Management believes that the fair value of current assets and current liabilities acquired approximate their net book value at the acquisition date. The goodwill recognized of $41,526 is attributable primarily to expected synergies of achieving cost reductions and eliminating redundant administrative functions. The majority of the goodwill is not expected to be deductible for income tax purposes. During the three months ended December 31, 2014, the Company continued to estimate the net operating losses, and the resulting deferred tax assets, recognized in connection with the Digiplex acquisition.

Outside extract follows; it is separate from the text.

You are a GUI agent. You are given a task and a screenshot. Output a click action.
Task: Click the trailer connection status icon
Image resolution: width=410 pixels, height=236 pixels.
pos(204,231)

As a result, the Company increased the deferred tax assets recognized in connection with the acquisition and decreased goodwill by $3,212. Identifiable intangible assets recognized of $2,190 represent favorable lease obligations and will be amortized to theatre occupancy costs over the respective lease term. The Company also recognized unfavorable lease obligations of $5,980. The weighted-average useful life of the favorable lease obligations, prior to the exercise of any extension or renewals associated with the underlying leases is 6.1 years.

 

17


The results of Digiplex’s operations have been included in the consolidated financial statements since the date of acquisition. Revenue and net loss of Digiplex included in the Company’s operating results for the year ended December 31, 2014 from the acquisition date were $16,728 and ($197), respectively. Acquisition costs related to professional fees incurred as a result of the Digiplex acquisition, during the year ended December 31, 2014 were approximately $3,477 and were expensed as incurred and included in general and administrative expenses in the consolidated statements of operations. The majority of these expenses are not deductible for income tax purposes.

Pro Forma Results of Operations (Unaudited)

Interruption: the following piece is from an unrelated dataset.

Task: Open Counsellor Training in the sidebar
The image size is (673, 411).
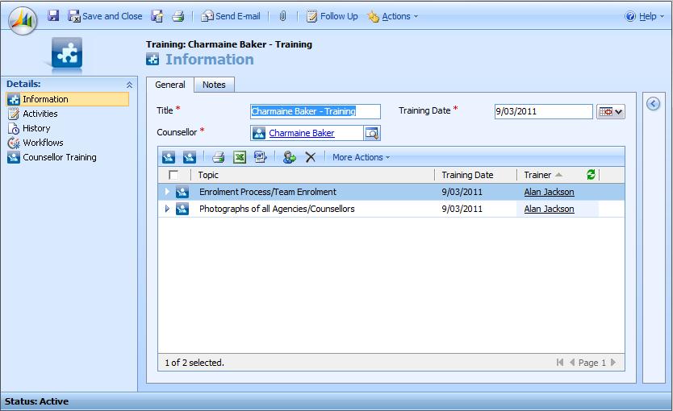Action: (59, 157)
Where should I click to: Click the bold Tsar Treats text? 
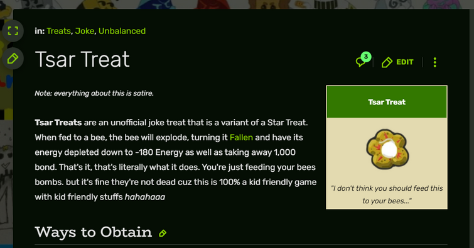[x=58, y=123]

The following selected comparative unaudited pro forma results of operations information for the years ended December 31, 2014 and 2013 assumes the Digiplex acquisition occurred at the beginning of fiscal year 2013, and reflects the full results of operations for the periods presented. The pro forma results have been prepared for comparative purposes only and do not purport to indicate the results of operations which would actually have occurred had the combination been in effect on the dates indicated, or which may occur in the future. These amounts have been calculated after applying the Company’s accounting policies and adjusting the results of Digiplex to reflect the fair value adjustments to property and equipment and financing obligations. These fair values also represent Level 3 measures within the fair value hierarchy prescribed by ASC 820 Fair Value Measurements.

 

     Pro Forma Year Ended
December 31,
 
     2014     2013  

Revenues

   $ 733,923      $ 677,468   

Operating income

   $ 40,763      $ 59,676   

Net (loss) income

   $ (11,716   $ 3,941   

(Loss) income per share:

    

Basic

   $ (0.50   $ 0.20   

Diluted

   $ (0.50   $ 0.20   

Muvico

On November 19, 2013, the Company completed its acquisition of 9 entertainment complexes and 147 screens in three U.S. states pursuant to the terms of the Membership Interest Purchase Agreement with Muvico Entertainment, L.L.C (“Muvico”). The acquisition supports the Company’s growth strategy. In consideration for the acquisition, the Company paid $30,608 in cash and the assumption of lease-related financing obligations of approximately $19,101. The purchase price was paid using cash on hand.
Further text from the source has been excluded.